Why Developing for Firefox is Torturous

I’m going to argue for something unpopular in this post: Firefox has been lagging too far behind the curve for too long. When it comes to web standards, Firefox has not been fit to compete for years. Firefox’s high adoption rate is hindering the progress of the web, which is being led currently by other browsers, like Google Chrome.

Let me explain why the above argument is unpopular in the open source community.

Back in the early 2000s, one of Firefox’s main goals was to combat the stagnation of web standards for which Internet Explorer was responsible. I began using Firefox way back when it was called Phoenix, and back then, the browser was a truly necessary, awesome revolution that helped shape the web into what it is today. It was an ambitious project to create a revolutionary, open, responsibly developed web browser and it became an example to be followed by all open source projects. Firefox helped found web standards.

Many people who grew up using Firefox today develop for it, in the spirit of furthering the open web, of pushing forward the dream that eventually led web technologies past the atrocious limits set by Internet Explorer and Netscape. Those developers, who defend Firefox today because they intend to defend its necessity when it replaced Internet Explorer, do not realize that Firefox has long since stopped being the at the front of the race when it comes to the web frameworks and technologies. They get very passionate when I complain against Firefox helping with the stagnation of web standards, not realizing that Firefox has been holding the web back since at least 2011.

I have been a third-party developer for Chrome, Firefox and Safari for almost two years. I write code that has to be seamlessly interoperable between all three browsers, and that is deployed to tens of thousands of users. Most of my users use Firefox and install the Firefox version of my browser extension. However, Firefox’s stagnation is so ardent that it has been the platform that requires by far the greatest effort and special attention for my project. It has been the platform that requires, without exaggeration, twice if not three times the effort I spend when compared to Chrome or Safari.
§ §
**What this exercise asks**
a) Summarize the post on developing for Firefox in two sentences.
b) Continue the post on developing for Firefox from its final sentence.

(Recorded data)
§ §
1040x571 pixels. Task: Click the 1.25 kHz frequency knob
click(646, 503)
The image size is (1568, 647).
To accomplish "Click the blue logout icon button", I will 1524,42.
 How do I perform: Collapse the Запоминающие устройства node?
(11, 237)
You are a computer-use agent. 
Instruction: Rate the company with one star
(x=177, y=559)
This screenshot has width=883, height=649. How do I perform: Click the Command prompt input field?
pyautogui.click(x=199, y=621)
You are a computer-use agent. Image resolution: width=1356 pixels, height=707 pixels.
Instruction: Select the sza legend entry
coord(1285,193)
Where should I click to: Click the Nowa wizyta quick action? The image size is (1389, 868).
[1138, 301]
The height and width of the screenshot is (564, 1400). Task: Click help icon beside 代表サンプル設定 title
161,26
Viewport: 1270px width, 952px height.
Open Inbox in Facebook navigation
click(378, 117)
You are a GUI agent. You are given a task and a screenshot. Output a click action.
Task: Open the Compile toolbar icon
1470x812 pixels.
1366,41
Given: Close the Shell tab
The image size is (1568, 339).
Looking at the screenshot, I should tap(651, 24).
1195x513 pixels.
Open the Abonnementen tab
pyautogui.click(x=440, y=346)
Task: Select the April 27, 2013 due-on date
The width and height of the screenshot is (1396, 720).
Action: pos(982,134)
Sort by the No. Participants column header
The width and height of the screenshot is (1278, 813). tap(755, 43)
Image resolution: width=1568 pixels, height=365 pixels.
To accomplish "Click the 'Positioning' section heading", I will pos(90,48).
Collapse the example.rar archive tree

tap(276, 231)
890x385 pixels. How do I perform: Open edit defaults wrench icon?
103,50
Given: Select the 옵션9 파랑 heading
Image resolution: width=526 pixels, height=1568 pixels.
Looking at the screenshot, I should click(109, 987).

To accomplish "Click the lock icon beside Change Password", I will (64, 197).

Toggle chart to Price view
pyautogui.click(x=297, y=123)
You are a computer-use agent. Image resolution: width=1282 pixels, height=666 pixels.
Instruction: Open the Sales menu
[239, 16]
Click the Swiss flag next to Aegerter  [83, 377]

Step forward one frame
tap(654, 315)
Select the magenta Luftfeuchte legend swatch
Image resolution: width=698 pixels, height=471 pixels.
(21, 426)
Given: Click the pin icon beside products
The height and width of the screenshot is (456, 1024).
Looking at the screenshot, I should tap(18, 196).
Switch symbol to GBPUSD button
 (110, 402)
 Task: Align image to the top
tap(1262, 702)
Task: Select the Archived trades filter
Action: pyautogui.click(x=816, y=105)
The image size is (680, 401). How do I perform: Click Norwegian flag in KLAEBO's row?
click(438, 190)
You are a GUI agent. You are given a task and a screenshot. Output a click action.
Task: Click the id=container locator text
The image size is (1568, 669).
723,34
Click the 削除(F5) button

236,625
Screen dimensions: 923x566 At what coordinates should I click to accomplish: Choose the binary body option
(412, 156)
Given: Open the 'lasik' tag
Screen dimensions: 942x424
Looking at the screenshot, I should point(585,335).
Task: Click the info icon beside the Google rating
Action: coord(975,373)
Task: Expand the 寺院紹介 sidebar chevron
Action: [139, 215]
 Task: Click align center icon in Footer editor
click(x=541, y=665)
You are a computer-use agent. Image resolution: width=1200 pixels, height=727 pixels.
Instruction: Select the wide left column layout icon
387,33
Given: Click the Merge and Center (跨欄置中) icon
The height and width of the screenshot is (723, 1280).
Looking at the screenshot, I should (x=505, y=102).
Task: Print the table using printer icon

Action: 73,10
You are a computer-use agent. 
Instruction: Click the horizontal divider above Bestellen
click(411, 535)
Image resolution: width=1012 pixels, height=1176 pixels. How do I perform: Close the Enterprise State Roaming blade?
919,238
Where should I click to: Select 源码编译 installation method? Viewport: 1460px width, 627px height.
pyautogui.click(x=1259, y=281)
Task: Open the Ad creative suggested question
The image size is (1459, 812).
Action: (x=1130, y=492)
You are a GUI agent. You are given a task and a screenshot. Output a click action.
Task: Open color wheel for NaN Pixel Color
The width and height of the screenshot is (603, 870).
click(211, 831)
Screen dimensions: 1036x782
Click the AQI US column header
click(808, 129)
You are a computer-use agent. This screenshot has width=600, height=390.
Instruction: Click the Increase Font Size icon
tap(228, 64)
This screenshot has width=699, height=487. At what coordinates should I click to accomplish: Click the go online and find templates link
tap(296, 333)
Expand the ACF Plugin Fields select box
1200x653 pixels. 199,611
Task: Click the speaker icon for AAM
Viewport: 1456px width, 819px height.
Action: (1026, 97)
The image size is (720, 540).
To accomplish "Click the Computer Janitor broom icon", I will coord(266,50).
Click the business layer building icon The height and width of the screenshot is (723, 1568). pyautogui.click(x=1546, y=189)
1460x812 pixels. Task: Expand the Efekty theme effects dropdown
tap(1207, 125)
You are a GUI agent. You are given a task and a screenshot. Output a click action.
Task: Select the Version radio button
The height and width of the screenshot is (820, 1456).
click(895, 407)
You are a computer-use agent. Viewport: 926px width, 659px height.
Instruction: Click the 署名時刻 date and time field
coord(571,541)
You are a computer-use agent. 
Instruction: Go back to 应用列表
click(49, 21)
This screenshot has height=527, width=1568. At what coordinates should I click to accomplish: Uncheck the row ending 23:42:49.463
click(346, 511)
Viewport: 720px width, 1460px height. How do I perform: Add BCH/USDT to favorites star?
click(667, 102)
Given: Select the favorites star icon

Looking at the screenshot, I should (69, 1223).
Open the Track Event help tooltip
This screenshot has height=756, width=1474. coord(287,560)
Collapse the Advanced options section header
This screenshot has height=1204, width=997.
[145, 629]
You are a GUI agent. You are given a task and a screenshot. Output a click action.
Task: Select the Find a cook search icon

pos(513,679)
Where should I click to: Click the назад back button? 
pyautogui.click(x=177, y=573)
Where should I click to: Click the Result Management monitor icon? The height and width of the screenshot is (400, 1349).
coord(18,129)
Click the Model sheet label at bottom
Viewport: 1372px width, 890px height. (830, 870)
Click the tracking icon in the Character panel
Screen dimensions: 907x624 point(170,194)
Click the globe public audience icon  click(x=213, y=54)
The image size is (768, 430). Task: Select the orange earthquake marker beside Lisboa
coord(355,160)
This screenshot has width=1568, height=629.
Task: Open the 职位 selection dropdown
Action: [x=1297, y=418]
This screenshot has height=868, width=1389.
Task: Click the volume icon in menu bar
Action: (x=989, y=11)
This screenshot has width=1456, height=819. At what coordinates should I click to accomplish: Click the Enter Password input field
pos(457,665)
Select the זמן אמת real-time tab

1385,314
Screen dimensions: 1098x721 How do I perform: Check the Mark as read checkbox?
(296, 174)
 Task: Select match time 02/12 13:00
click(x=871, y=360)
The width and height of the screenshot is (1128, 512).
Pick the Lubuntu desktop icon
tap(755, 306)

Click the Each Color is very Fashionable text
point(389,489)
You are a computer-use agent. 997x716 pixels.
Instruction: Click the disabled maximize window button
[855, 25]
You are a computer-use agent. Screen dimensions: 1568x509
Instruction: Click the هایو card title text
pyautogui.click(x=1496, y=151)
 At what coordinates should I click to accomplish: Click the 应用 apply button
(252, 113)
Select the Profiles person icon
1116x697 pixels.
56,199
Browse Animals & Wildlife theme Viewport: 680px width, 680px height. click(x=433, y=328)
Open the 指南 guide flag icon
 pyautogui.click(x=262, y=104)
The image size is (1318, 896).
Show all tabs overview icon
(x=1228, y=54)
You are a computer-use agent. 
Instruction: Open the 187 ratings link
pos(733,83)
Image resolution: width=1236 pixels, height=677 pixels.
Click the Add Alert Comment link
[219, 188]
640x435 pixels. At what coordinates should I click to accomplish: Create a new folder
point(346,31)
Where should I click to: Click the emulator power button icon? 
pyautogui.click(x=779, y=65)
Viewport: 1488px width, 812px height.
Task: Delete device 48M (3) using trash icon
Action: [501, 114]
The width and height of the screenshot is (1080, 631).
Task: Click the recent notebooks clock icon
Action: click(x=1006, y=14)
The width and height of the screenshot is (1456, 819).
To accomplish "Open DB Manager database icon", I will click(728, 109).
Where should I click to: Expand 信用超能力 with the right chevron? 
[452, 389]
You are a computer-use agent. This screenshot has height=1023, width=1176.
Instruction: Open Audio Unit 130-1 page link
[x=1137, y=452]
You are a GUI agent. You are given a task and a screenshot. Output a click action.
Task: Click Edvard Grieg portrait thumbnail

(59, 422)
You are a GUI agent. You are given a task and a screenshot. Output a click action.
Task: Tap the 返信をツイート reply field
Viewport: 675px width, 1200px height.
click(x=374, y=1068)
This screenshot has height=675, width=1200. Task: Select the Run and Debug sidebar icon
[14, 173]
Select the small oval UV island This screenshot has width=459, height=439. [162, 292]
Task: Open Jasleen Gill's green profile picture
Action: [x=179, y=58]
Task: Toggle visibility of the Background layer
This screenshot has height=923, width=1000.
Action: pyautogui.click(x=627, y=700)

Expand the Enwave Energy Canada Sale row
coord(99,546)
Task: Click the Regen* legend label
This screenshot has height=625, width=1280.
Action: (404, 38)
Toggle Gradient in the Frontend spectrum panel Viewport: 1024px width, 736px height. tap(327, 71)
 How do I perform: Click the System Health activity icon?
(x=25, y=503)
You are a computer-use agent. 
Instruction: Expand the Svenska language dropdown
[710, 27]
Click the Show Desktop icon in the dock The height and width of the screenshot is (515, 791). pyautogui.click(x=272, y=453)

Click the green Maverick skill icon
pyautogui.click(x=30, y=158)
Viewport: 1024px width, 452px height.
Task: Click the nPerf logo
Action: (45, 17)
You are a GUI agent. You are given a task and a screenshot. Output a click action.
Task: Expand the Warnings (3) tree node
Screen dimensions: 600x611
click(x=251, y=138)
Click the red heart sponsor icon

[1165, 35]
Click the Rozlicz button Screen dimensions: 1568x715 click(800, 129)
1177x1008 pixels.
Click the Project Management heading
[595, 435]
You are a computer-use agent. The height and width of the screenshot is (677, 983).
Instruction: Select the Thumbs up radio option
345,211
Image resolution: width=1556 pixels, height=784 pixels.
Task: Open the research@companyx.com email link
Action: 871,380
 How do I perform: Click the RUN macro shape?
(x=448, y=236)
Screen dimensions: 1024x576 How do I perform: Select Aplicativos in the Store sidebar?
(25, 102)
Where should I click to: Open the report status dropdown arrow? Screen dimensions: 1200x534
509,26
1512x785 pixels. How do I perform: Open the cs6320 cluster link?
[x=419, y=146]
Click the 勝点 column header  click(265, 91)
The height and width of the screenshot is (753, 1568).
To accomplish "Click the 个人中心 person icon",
§ §
**Responses**
a) The post argues that Firefox, once a revolutionary open browser that fought the stagnation of web standards under Internet Explorer, has fallen behind for years and now holds the web back while browsers like Google Chrome lead. The writer, a third-party developer whose extension runs on Chrome, Firefox and Safari and is used mostly on Firefox, says Firefox needs two or three times the effort of the other two browsers.

b)
The release schedule for my browser extension can be held back for almost a month due to Firefox’s painfully slow addon update review process. While I’ve had Apple (a far more closed, developer-unfriendly company) review my updates on average within five days to a week, this same review process takes an average of three weeks just for a preliminary review in the case of Firefox. Last February, I submitted a detailed request to Mozilla’s Bug Tracker asking for changes to the review process, possibly introducing a “trusted developer” program — my request hasn’t received any responses. Some of my updates include critical bug fixes, and even when they don’t, I am faced with the choice of either letting Firefox users lack almost a month behind other platforms, or just delay update launches altogether.

In terms of engine and codebase, problems run far deeper. Here are just some very few examples: Code that runs fast through Chrome’s V8 engine runs almost twice as slowly on Firefox. Myriad HTML5 features that are fully available in Chrome are only partially available in Firefox or are just starting to become fully available. The implementation of a secure random number generator, which has been available in Chrome, Safari and Opera for years, took more than three years for Firefox to implement, and only became available in Firefox 21. Packaged, local web applications, which have been the standard in Google Chrome for years, remain inaccessible in Firefox (except for Firefox OS), leaving developers stuck with the almost satirically archaic XULRunner framework. On top of all of this, Firefox is replete with CPU hogs and memory leaks that I cannot, for the life of me, reproduce on other browsers while developing my extension, and still lacks proper sandboxing.

This is just an incomplete summary of the problems that run down to Firefox’s very nature, and that make it require possibly a total rebuild in order to be able to compete with a browser like Google Chrome. I am not a Google employee, and not a Chrome fanatic. It’s just that much of my frustration lies with just how stark the difference is between developing for both browsers. When I’m developing for Chrome, code runs quickly. Developer tools work. I don’t get surprise CPU or memory issues that I can’t reproduce in other browsers. On top of this, Chrome offers so many APIs that in many cases you’re left to cherry-pick which one is better for your project (a packaged app, a native Chrome app, an extension?), and uses modern, simple structures, much to the opposite of XULRunner, to tie everything to the browser. Code-signing your extension isn’t a weakly documented process. Updating your extension doesn’t force you to run into three-week delays. Chrome is leading the way forward, and Firefox is at this point just a popular platform I am starting to wish I never had to account for in the first place.

While Firefox almost single-handedly revolutionized the web in the Internet Explorer era, the era of Firefox being the harbinger of web standards has ended, and it’s about time developers got out of their nostalgia and realized it. Firefox cannot keep up with the advancements being made in the current Google Chrome era, and is therefore, through its large user-base (28% as of April 2013, according to one statistic) holding web development back. If Firefox wants to compete, it must first realize that it is currently failing to compete.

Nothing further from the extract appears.